Later in the evening, we went out near the beach where Pastor David grilled us

delicious burgers oozing with juice. In the eventual blackness created by the rolling fog and the night, we ate by the light of Pastor David’s iphone (which was the only phone kept on during the retreat to provide a means for our group to be reached).


Back at the suite, we had a special time of singing praise songs in one voice and sharing in a circle about our reasons for coming to the retreat and the convictions we received from God throughout the day. I was touched by the thirst I saw in each person for God and was amazed at how God spoke to each of us that day in a unique and personal way that was relevant to our different struggles.
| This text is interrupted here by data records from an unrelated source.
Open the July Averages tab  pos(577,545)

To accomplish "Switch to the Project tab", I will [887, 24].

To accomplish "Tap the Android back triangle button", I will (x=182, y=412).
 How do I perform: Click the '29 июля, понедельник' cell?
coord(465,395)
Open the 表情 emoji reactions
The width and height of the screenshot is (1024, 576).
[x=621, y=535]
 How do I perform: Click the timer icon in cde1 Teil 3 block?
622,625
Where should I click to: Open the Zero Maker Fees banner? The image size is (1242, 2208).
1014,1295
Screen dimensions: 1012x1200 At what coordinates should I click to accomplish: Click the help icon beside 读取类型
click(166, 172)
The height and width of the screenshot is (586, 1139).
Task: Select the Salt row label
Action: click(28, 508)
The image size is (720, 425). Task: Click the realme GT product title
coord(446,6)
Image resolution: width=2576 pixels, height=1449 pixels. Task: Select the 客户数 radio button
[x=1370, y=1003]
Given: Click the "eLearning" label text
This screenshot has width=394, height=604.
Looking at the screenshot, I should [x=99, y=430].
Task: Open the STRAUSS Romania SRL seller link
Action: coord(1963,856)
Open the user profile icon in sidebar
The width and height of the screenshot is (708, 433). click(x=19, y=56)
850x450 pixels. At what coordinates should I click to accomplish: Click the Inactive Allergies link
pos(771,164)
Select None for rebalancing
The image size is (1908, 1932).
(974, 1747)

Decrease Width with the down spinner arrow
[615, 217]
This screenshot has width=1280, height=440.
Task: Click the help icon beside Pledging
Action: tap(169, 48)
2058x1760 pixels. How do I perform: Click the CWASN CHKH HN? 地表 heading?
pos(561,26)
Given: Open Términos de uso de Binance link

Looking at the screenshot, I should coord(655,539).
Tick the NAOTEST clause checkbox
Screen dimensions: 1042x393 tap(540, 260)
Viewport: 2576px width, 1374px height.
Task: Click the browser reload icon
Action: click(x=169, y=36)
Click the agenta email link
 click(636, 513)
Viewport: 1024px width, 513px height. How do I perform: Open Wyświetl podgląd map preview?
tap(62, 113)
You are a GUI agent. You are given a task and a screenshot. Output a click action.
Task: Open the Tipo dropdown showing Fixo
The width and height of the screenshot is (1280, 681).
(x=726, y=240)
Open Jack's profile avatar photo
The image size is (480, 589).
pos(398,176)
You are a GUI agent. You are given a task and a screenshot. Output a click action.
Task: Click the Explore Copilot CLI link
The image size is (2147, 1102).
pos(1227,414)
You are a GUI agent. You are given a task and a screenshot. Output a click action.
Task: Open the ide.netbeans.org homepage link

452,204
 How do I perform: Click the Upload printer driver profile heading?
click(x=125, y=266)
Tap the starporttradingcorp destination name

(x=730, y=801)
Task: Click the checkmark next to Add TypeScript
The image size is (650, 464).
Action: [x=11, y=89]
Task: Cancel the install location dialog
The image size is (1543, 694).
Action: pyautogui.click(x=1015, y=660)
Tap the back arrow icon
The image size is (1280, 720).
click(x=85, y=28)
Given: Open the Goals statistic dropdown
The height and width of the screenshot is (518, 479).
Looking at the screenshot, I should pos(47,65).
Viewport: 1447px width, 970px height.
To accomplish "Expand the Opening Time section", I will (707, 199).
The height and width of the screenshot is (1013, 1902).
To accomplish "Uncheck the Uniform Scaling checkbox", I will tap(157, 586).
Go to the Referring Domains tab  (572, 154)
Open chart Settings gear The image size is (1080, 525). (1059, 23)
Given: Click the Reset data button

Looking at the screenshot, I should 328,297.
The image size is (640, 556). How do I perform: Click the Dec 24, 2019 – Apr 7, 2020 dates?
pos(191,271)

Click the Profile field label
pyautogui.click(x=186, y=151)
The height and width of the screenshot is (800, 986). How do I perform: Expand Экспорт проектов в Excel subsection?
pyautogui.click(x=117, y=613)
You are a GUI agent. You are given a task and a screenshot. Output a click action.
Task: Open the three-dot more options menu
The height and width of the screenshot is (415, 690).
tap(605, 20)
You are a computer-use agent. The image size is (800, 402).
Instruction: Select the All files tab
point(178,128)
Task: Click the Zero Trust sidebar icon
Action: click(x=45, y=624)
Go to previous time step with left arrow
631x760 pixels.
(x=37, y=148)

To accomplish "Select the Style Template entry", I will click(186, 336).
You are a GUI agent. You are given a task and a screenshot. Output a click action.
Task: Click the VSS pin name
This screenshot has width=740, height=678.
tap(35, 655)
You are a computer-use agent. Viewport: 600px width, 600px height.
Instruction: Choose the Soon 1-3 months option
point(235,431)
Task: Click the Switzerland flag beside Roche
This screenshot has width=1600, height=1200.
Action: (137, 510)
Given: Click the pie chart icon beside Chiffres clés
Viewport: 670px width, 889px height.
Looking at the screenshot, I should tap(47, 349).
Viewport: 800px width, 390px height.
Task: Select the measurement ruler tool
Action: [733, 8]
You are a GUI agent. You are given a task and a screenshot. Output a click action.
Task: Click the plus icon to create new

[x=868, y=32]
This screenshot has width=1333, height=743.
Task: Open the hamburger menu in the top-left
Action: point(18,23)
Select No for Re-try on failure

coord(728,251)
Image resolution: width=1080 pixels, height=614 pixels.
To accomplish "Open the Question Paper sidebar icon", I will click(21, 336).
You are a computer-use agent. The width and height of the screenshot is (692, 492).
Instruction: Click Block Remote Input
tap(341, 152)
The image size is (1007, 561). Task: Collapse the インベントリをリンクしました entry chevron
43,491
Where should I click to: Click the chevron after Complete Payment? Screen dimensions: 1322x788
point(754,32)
The next day was Sunday and we ate breakfast and drove back to the Ministry Center in time to make it to Living Hope’s second service. I am continuing to reflect on God’s call to me to be still and know Him. And I am eager to hear stories of blessings from future attendees of the Soul Care Retreat. The next one will be on the weekend of January 22 at Arrowhead Pine Rose Cabins. I encourage all Primers to go, slow down, and sit still before a God who longs for you to hear His loving whispers, which too often get lost in the rush of our daily lives.

2 comments:

Ron H said...

Great recap. I hope I can make it to one of these retreats soon. Sounds challenging.

Yeaj said...

Thanks for sharing, Cho. Really encouraged to hear what you learned through this retreat esp. after having several conversations with you in the past regarding your hardships with work. Seems like God definitely spoke to you through this retreat.